───── Provided information ─────

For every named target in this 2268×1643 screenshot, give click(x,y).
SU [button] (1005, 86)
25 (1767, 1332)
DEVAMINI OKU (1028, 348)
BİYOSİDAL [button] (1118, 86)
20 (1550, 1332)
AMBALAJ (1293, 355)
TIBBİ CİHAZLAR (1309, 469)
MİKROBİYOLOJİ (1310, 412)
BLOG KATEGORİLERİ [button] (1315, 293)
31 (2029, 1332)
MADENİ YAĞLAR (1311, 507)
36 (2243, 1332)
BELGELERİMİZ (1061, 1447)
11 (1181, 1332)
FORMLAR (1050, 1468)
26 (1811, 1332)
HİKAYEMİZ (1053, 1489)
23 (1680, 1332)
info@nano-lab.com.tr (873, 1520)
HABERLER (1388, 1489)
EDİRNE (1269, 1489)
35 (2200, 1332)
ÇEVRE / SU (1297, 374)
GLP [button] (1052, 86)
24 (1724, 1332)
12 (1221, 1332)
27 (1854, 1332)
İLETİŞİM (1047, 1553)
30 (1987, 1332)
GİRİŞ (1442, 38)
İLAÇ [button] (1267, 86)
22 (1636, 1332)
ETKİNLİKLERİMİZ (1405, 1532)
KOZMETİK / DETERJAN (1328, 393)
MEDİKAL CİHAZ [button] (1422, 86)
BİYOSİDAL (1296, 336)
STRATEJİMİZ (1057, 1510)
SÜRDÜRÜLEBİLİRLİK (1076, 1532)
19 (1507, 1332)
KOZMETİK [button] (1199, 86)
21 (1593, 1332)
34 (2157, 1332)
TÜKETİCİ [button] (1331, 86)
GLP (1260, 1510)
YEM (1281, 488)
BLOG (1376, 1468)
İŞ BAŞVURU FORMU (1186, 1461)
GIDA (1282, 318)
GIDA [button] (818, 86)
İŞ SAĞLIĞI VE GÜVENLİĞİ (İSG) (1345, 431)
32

─────

Lines with the word "button": tally them across the material and give only the total.

**Exercise output**
9